À ce stade, la maladie a des effets désastreux: Celui qui ramenait un salaire et pourvoyait aux besoins de la famille risque de se trouver à la charge de la communauté pour le restant de sa vie. Mais pourquoi le lathyrisme poursuit-il ses ravages alors que, depuis deux siècles, on connaît sa cause et les moyens de le prévenir?
Pourquoi est-il si répandu? Le lathyrisme est une maladie socioéconomique. Selon l’Institut national de l’alimentation en Inde, 75 % des victimes du lathyrisme sont des cultivateurs qui ne possèdent pas de terres et qui, souvent, se sont endettés auprès de leur propriétaire terrien. Au lieu de percevoir un salaire en espèces, ils sont payés avec des graines, y compris des graines de Lathyrus. Les propriétaires cultivent la gesse en raison de sa croissance rapide, et parce que sa tige et ses feuilles peuvent servir de fourrage. En période difficile, les ouvriers sont payés exclusivement en Lathyrus.
Certains apprécient la saveur douce du Lathyrus et le mettent régulièrement à leur menu. D’autres le consomment pour survivre, s’étant rendu compte qu’ils ne peuvent ni le vendre ni l’échanger. Ceux qui sont dans l’impossibilité de se procurer autre chose à manger absorbent donc de grandes quantités de cette légumineuse qui provoque la paralysie. Lorsque le Lathyrus entre pour les deux tiers ou plus dans l’alimentation quotidienne, il est probable que la maladie se déclarera.
Bien que plusieurs États de l’Inde aient interdit la vente du Lathyrus et son utilisation comme monnaie d’échange, cette lentille n’est pas près de disparaître de l’ordinaire des gens. Environ un million d’hectares des terres cultivées en Inde sont encore consacrées à sa culture. Et rien n’empêche des commerçants avides de mélanger du Lathyrus à d’autres graines qui seront vendues à des citadins sans méfiance.

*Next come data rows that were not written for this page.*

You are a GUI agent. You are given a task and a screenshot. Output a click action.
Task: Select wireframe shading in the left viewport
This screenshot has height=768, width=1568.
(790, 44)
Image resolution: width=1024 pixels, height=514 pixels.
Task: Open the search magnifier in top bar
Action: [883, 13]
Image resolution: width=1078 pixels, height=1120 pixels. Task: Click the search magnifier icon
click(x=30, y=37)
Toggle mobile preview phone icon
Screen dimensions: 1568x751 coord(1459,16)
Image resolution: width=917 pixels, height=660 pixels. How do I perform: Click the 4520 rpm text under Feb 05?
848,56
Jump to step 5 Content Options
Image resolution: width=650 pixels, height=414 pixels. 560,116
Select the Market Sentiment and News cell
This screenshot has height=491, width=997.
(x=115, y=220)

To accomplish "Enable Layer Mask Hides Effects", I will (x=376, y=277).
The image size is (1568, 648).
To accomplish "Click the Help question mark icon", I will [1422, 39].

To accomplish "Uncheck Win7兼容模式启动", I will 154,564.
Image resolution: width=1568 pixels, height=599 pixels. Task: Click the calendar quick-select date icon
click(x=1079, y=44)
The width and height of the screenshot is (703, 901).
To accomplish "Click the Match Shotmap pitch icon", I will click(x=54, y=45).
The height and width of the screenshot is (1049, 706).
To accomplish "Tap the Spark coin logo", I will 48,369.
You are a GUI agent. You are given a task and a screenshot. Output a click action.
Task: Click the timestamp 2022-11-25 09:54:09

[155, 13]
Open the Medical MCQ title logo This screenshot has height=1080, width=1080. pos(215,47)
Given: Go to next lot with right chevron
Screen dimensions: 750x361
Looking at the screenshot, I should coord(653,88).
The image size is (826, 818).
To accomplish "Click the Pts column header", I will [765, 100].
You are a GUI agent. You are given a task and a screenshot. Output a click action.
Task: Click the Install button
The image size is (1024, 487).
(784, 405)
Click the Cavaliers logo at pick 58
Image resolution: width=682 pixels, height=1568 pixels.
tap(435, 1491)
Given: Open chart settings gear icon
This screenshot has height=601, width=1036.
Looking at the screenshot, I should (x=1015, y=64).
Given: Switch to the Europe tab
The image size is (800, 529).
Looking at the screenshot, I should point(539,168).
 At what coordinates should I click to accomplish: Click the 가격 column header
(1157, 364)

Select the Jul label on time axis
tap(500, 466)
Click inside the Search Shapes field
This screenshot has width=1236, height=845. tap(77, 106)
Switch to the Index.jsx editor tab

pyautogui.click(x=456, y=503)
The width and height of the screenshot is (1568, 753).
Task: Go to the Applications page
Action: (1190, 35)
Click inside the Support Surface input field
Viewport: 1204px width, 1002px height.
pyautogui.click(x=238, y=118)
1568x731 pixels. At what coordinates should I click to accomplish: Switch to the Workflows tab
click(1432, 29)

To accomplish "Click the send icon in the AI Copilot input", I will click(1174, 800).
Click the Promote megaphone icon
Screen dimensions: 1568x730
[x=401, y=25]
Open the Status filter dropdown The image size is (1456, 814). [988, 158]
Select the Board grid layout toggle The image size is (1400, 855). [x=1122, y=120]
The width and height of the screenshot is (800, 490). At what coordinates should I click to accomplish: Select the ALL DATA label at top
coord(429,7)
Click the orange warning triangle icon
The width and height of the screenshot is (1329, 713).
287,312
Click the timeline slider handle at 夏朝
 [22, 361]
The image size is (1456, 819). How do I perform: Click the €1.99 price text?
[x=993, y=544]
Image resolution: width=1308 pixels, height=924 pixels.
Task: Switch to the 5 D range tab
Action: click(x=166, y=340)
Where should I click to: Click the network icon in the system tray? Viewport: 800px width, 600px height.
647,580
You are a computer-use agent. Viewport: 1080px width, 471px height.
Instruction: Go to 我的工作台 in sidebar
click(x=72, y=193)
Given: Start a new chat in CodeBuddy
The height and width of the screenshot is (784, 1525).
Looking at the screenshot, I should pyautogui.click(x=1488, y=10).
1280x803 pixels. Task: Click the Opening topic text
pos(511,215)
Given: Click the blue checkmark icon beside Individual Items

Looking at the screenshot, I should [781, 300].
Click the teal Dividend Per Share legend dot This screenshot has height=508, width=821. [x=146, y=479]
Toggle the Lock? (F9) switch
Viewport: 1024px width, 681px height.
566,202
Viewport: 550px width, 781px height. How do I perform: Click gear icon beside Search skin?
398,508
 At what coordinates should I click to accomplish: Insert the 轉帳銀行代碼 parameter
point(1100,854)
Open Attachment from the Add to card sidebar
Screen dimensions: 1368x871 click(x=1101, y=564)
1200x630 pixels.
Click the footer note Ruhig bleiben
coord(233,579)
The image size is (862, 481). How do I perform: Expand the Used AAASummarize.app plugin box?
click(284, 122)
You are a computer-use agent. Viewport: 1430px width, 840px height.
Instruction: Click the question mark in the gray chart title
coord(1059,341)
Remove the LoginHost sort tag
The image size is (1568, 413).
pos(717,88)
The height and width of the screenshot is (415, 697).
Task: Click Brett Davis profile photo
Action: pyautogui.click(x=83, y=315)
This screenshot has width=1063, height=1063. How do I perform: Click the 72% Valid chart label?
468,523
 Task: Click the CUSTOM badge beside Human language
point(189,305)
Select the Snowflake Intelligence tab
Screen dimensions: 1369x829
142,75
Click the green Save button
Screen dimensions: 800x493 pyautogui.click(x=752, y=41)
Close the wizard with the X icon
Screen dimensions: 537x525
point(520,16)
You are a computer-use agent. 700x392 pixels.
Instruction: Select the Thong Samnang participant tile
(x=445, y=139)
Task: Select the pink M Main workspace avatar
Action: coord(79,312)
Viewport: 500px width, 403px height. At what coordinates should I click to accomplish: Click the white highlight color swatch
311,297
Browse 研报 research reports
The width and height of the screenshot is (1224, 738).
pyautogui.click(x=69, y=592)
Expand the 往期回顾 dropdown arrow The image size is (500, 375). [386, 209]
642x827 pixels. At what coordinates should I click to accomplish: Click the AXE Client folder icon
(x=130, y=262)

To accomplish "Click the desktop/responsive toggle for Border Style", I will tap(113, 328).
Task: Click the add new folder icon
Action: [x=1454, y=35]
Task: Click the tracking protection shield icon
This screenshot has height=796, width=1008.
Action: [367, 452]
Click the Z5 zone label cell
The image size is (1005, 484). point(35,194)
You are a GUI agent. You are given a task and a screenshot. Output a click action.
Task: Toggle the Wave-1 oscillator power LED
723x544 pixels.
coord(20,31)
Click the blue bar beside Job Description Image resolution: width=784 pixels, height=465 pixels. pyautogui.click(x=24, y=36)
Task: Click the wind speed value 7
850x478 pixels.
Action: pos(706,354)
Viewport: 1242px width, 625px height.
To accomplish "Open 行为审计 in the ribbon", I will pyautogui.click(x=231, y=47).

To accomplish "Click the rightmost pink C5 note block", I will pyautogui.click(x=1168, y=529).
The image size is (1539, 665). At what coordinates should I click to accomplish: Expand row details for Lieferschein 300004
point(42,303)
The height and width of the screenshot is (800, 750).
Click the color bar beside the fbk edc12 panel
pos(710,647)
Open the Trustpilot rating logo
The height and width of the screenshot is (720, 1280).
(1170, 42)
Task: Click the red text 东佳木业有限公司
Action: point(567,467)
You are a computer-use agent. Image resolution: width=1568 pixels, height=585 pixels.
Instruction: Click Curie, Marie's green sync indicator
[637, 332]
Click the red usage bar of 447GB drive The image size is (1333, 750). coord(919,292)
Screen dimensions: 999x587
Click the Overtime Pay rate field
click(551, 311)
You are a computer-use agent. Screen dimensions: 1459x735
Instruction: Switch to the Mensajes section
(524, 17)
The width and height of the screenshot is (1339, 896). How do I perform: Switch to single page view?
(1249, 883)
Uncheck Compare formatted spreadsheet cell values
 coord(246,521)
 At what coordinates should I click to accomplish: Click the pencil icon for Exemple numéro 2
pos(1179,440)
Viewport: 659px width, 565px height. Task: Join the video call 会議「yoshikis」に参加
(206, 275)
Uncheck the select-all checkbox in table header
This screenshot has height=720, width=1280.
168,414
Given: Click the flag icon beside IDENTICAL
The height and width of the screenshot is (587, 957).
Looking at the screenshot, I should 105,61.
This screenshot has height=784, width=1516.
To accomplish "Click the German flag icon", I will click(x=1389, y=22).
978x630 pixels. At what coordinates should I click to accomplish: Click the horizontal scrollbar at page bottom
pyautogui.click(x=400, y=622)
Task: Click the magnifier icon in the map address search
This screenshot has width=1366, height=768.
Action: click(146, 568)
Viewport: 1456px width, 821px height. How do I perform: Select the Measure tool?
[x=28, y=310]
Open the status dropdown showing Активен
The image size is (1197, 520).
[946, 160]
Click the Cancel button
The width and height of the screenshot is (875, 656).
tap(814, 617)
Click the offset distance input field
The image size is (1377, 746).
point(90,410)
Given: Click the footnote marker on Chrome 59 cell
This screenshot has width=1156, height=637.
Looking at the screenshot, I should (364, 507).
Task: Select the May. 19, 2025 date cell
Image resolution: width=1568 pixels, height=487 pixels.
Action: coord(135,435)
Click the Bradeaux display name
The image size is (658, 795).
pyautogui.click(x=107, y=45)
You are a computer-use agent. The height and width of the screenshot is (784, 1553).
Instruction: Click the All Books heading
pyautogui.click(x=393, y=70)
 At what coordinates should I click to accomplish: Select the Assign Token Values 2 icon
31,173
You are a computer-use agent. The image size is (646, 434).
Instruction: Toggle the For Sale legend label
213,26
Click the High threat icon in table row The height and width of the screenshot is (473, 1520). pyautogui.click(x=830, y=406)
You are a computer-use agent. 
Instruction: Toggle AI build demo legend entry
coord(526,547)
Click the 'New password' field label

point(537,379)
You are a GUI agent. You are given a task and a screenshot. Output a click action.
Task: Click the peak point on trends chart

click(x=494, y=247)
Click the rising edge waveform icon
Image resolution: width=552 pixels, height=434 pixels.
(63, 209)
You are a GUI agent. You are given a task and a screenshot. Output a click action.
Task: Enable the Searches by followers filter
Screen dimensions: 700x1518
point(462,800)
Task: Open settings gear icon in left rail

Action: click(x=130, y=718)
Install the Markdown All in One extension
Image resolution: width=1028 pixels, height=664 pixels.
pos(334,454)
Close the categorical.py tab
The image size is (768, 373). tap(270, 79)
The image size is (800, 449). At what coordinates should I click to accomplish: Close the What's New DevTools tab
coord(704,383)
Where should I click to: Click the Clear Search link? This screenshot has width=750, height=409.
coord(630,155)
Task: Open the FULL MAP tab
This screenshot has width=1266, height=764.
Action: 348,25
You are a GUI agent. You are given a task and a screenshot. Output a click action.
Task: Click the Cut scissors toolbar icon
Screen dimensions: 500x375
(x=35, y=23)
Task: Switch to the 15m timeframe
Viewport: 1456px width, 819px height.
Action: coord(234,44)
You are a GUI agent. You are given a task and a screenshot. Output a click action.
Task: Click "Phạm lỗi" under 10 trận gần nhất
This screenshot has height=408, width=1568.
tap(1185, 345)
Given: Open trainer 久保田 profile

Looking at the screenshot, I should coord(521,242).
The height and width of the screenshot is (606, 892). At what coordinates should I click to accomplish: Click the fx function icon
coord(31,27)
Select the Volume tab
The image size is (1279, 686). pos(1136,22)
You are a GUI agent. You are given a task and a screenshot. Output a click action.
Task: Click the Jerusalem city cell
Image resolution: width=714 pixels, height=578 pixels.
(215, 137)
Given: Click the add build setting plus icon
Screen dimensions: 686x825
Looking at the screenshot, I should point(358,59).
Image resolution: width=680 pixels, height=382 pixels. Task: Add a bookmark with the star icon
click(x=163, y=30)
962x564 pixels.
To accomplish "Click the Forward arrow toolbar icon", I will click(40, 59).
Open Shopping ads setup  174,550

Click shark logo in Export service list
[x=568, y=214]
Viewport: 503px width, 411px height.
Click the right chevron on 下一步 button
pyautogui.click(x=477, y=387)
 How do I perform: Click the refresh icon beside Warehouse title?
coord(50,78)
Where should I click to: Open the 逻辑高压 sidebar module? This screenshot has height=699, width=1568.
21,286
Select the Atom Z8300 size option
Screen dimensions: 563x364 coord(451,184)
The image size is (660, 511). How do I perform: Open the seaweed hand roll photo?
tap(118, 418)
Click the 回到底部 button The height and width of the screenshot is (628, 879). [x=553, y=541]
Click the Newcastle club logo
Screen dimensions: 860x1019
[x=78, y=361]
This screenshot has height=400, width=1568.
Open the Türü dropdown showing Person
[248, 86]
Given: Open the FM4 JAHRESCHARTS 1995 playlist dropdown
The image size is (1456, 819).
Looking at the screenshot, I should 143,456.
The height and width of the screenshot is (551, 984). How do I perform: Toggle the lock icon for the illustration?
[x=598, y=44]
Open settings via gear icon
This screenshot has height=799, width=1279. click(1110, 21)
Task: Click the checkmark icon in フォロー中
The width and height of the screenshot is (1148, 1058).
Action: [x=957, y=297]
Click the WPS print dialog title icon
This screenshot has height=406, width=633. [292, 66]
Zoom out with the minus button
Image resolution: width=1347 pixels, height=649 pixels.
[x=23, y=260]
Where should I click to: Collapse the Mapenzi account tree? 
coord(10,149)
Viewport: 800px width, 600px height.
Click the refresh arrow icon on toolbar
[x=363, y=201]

Quelle est la solution? Les autorités gouvernementales pensent que l’on fera reculer le lathyrisme en informant le public et en encourageant les propriétaires terriens à changer de cultures. Les chercheurs se sont rendu compte que l’on peut extraire entre 80 et 90 % de la substance toxique de la gesse en la laissant tremper pendant deux heures dans de l’eau qui vient de bouillir, puis en l’égouttant avant de la laver dans l’eau froide. On peut ensuite la faire sécher au soleil pour la consommer plus tard.
Ces informations alliées à des mesures administratives ont leur utilité. Il est malgré tout probable que le lathyrisme subsistera en Inde aussi longtemps que s’exercera l’avidité et que les hommes n’auront pas appris à faire passer leurs intérêts personnels après ceux d’autrui. Le lathyrisme et les conditions qui le favorisent disparaîtront, non pas dans l’actuel système inique, mais dans le monde nouveau et juste que Dieu va établir. — 2 Pierre 3:13.